▸ Required work
A word-for-word restatement of the data is what is needed.
*** Opening Records ***
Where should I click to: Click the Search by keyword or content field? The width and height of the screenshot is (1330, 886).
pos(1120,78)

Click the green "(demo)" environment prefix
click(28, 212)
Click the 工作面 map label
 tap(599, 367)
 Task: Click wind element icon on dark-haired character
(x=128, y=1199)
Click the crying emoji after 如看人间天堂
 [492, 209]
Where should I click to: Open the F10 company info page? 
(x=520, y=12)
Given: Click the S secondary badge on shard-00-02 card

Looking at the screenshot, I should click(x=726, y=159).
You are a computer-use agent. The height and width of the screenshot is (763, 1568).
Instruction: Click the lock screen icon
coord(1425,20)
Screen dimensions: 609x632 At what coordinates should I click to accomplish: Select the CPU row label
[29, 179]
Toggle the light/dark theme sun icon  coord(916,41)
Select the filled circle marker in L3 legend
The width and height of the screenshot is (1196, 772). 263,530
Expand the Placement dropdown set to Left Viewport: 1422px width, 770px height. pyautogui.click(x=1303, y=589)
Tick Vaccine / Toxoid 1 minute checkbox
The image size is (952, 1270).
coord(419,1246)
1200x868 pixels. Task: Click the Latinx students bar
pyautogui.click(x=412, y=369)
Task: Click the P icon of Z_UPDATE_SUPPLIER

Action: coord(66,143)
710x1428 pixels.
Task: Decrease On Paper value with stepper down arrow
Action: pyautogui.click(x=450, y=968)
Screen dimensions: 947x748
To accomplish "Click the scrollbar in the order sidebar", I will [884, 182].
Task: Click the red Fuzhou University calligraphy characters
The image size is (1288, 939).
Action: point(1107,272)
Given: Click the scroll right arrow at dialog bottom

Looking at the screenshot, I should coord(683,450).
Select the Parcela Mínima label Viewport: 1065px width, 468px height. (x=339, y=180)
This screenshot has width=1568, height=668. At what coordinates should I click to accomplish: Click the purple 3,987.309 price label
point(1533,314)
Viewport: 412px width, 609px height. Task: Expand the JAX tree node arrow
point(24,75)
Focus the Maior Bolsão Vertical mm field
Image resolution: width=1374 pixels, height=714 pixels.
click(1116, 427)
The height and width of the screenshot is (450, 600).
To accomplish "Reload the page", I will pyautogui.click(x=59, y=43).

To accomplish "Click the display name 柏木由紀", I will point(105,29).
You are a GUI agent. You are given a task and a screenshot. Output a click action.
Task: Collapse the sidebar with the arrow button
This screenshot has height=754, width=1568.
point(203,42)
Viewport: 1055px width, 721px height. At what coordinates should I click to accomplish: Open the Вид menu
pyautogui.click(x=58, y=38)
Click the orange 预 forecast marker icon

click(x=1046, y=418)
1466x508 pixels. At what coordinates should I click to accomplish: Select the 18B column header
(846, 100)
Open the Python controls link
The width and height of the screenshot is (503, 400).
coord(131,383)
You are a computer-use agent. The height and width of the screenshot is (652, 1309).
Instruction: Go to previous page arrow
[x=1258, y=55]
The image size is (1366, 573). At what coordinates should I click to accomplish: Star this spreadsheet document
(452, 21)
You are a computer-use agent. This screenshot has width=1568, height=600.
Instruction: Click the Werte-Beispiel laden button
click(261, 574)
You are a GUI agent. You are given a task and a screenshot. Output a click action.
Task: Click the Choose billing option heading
*** Closing Records ***
▸ Solution to this task
Where should I click to: Click the Search by keyword or content field? The width and height of the screenshot is (1330, 886).
pos(1120,78)

Click the green "(demo)" environment prefix
click(28, 212)
Click the 工作面 map label
 tap(599, 367)
 Task: Click wind element icon on dark-haired character
(x=128, y=1199)
Click the crying emoji after 如看人间天堂
 [492, 209]
Where should I click to: Open the F10 company info page? 
(x=520, y=12)
Given: Click the S secondary badge on shard-00-02 card

Looking at the screenshot, I should click(x=726, y=159).
You are a computer-use agent. The height and width of the screenshot is (763, 1568).
Instruction: Click the lock screen icon
coord(1425,20)
Screen dimensions: 609x632 At what coordinates should I click to accomplish: Select the CPU row label
[29, 179]
Toggle the light/dark theme sun icon  coord(916,41)
Select the filled circle marker in L3 legend
The width and height of the screenshot is (1196, 772). 263,530
Expand the Placement dropdown set to Left Viewport: 1422px width, 770px height. pyautogui.click(x=1303, y=589)
Tick Vaccine / Toxoid 1 minute checkbox
The image size is (952, 1270).
coord(419,1246)
1200x868 pixels. Task: Click the Latinx students bar
pyautogui.click(x=412, y=369)
Task: Click the P icon of Z_UPDATE_SUPPLIER

Action: coord(66,143)
710x1428 pixels.
Task: Decrease On Paper value with stepper down arrow
Action: pyautogui.click(x=450, y=968)
Screen dimensions: 947x748
To accomplish "Click the scrollbar in the order sidebar", I will [884, 182].
Task: Click the red Fuzhou University calligraphy characters
The image size is (1288, 939).
Action: point(1107,272)
Given: Click the scroll right arrow at dialog bottom

Looking at the screenshot, I should coord(683,450).
Select the Parcela Mínima label Viewport: 1065px width, 468px height. (x=339, y=180)
This screenshot has width=1568, height=668. At what coordinates should I click to accomplish: Click the purple 3,987.309 price label
point(1533,314)
Viewport: 412px width, 609px height. Task: Expand the JAX tree node arrow
point(24,75)
Focus the Maior Bolsão Vertical mm field
Image resolution: width=1374 pixels, height=714 pixels.
click(1116, 427)
The height and width of the screenshot is (450, 600).
To accomplish "Reload the page", I will pyautogui.click(x=59, y=43).

To accomplish "Click the display name 柏木由紀", I will point(105,29).
You are a GUI agent. You are given a task and a screenshot. Output a click action.
Task: Collapse the sidebar with the arrow button
This screenshot has height=754, width=1568.
point(203,42)
Viewport: 1055px width, 721px height. At what coordinates should I click to accomplish: Open the Вид menu
pyautogui.click(x=58, y=38)
Click the orange 预 forecast marker icon

click(x=1046, y=418)
1466x508 pixels. At what coordinates should I click to accomplish: Select the 18B column header
(846, 100)
Open the Python controls link
The width and height of the screenshot is (503, 400).
coord(131,383)
You are a computer-use agent. The height and width of the screenshot is (652, 1309).
Instruction: Go to previous page arrow
[x=1258, y=55]
The image size is (1366, 573). At what coordinates should I click to accomplish: Star this spreadsheet document
(452, 21)
You are a computer-use agent. This screenshot has width=1568, height=600.
Instruction: Click the Werte-Beispiel laden button
click(261, 574)
You are a GUI agent. You are given a task and a screenshot. Output a click action.
Task: Click the Choose billing option heading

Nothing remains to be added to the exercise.